Ojos que no ven, corazón que no siente.
Si la situación perdura, buscamos vacuidades y distracciones como refugio en el que quedar a salvo de la insistencia de esa inquietud, ese lo que nos pasa, que se ha manifestado, precisamente, reclamando nuestra atención.
Pocas veces lo que nos pasa es que una alegría imborrable que nos ocupa enteros. Lo que nos pasa, habitualmente, se manifiesta como una seriedad y tristeza sin razón aparente.
¿Es nuestro ser interior manifestando su desacuerdo con nuestra vida?

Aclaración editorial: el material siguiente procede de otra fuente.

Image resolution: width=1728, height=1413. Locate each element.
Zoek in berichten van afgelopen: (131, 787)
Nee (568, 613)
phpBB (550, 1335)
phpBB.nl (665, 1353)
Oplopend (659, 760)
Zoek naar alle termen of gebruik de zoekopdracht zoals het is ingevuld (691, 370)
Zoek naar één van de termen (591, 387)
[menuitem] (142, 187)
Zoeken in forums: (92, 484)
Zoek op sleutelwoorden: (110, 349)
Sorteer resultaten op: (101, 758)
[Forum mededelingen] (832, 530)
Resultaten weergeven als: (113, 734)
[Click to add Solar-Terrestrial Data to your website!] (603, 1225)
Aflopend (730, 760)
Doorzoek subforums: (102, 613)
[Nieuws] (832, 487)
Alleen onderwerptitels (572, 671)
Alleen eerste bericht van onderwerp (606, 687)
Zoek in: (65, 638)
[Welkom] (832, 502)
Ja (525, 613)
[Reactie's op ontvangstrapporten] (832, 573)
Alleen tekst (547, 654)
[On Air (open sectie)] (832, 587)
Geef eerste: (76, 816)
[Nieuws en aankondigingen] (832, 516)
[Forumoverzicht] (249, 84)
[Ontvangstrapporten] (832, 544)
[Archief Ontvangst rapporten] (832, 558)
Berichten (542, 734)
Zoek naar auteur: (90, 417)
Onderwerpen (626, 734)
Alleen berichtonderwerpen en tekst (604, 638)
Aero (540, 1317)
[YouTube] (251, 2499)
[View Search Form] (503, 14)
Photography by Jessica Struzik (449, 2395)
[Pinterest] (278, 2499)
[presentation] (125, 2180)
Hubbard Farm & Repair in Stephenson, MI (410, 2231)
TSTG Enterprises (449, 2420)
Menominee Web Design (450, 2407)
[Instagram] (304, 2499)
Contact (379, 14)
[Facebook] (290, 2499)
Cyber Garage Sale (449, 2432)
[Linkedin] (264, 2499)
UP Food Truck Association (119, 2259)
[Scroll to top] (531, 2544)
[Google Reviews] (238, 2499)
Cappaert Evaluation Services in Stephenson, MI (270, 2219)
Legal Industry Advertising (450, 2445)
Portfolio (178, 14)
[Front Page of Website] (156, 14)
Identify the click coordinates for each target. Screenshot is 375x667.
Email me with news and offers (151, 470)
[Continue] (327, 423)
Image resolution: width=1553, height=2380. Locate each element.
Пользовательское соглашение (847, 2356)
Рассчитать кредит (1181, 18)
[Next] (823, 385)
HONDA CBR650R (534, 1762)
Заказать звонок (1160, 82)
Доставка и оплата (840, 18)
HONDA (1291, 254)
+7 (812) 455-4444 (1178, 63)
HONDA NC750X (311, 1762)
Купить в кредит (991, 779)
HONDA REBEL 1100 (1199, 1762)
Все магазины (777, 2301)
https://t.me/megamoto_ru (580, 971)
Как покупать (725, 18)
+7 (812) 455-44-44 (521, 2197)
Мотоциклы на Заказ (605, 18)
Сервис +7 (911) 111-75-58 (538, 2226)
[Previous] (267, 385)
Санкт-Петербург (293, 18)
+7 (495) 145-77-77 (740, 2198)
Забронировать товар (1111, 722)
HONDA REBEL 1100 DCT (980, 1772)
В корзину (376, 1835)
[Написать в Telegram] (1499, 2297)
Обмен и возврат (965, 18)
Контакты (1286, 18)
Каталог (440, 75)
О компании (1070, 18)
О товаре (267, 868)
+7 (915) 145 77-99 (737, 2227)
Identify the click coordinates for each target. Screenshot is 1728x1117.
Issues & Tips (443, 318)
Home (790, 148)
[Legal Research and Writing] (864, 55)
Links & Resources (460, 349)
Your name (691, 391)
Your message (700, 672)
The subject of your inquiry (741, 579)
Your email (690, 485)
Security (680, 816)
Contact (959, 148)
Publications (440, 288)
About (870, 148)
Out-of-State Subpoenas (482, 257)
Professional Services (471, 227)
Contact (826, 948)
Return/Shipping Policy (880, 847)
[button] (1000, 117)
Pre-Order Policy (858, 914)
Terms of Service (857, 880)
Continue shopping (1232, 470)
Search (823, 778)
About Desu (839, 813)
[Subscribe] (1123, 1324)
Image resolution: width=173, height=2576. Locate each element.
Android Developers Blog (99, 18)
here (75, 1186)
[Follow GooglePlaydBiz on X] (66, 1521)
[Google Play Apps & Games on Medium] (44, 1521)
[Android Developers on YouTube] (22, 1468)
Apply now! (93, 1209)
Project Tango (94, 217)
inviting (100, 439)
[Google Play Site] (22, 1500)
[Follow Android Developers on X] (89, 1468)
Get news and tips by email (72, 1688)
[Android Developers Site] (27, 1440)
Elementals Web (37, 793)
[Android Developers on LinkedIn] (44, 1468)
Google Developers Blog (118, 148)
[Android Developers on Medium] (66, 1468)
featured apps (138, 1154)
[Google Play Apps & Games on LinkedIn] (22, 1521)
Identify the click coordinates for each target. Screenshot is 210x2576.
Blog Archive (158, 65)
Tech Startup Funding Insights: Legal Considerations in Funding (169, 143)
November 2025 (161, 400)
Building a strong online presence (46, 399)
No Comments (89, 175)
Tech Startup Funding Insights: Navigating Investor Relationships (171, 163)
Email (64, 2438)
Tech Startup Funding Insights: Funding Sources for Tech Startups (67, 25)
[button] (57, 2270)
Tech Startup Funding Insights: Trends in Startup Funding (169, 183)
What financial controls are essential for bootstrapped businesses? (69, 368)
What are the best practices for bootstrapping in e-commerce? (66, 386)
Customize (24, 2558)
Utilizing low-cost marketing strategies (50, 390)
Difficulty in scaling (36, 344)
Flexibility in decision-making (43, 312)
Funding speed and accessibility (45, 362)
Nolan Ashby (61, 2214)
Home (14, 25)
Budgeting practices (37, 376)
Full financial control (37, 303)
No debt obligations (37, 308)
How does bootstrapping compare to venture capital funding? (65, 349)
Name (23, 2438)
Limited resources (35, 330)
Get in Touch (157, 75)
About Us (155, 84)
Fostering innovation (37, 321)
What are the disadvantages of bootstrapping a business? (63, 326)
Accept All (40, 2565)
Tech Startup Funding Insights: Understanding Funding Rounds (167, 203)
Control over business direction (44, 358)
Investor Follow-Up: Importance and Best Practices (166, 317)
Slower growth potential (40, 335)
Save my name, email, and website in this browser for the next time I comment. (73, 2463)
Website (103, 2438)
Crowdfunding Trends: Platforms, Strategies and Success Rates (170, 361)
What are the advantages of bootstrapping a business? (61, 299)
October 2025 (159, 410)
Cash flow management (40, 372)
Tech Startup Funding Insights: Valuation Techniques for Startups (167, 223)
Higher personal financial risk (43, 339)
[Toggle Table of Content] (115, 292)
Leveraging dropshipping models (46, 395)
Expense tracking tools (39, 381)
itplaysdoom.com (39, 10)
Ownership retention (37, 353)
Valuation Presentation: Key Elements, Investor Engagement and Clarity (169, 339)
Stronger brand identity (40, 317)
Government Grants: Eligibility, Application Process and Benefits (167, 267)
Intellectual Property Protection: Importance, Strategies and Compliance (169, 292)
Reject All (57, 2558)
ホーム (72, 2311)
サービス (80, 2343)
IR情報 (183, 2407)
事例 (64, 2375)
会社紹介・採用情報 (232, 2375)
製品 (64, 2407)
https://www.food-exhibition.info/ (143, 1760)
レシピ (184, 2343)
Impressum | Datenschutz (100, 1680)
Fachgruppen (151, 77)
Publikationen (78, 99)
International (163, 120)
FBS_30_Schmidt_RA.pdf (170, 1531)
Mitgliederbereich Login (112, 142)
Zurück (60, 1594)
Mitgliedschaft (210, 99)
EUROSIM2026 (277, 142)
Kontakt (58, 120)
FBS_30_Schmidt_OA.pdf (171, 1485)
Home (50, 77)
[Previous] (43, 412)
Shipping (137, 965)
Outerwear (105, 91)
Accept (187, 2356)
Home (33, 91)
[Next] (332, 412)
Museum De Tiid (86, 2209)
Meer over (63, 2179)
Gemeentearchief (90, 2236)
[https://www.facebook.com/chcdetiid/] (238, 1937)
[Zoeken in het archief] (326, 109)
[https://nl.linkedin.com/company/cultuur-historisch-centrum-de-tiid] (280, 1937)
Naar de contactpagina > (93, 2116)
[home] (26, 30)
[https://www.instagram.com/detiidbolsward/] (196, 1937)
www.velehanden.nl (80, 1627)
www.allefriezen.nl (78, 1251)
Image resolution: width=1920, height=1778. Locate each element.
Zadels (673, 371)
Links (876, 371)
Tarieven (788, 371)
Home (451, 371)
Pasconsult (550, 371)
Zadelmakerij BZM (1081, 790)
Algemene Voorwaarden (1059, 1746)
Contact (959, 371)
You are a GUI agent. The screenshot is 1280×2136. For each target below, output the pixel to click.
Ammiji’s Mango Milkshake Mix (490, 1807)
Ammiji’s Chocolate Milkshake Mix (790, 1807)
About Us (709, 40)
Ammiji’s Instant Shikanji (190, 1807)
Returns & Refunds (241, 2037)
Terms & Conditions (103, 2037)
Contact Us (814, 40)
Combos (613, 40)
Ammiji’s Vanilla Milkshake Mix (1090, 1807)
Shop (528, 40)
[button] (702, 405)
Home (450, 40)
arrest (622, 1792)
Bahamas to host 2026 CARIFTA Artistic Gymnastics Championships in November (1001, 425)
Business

¿Es algo que hemos reprimido ya mil veces y se empeña en que, por fin, se le preste atención?
No lo sabemos.
O no lo queremos saber.
O no nos atrevemos a preguntárnoslo.
Lo que nos pasa es que algo dentro de nosotros, y sin saber ponerle palabras o decirlo de un modo claro, se está manifestando para que tomemos conciencia, para que le prestemos –nos prestemos- atención.
O lo que nos pasa es que algo se está gestando, está requiriendo que le dediquemos nuestra atención, que paremos el modo de ser actual o que cambiemos lo habitual.
Es una llamada de atención, es una reclamación de vigilancia, de cuidado, de observación.
Hay que parar.
Hay que atender, observar, ver, comprender.
No hay que huir, olvidar, rechazar, negar.
Hay que preguntar, pero no a la mente y con la mente, sino al corazón.
¿Qué te pasa, corazón?
Y no desde la curiosidad o el malestar, sino desde el amor.
Hay que agradecer el toque, la señal, el aviso.
Parar nuestro mundo distraído.
Hay una disconformidad manifiesta, una inquietud o intranquilidad, una insatisfacción, un grito de alarma… y hay que resolver ese asunto porque es “nuestro” asunto, y porque somos los inmediatos damnificados, y los beneficiados cuando lo hayamos resuelto.
El alma nos deja divagar y distraernos en lo mundano, como si fuéramos eternos niños jugando perpetuamente, pero siente cuándo se tiene que poner seria y recordarnos que el sentido de la vida es disfrutar y responsabilizarse, pero a partes iguales, y cuando la balanza se inclina hacia la desatención y, lógicamente, se desequilibra, una señal de alarma salta y nos sugiere una revisión serena y sincera, para averiguar qué nos está inquietando de verdad, qué nos estamos reclamando, qué tenemos que sanar, y tenemos que hacerlo para poder saber, de verdad, qué es lo que nos pasa.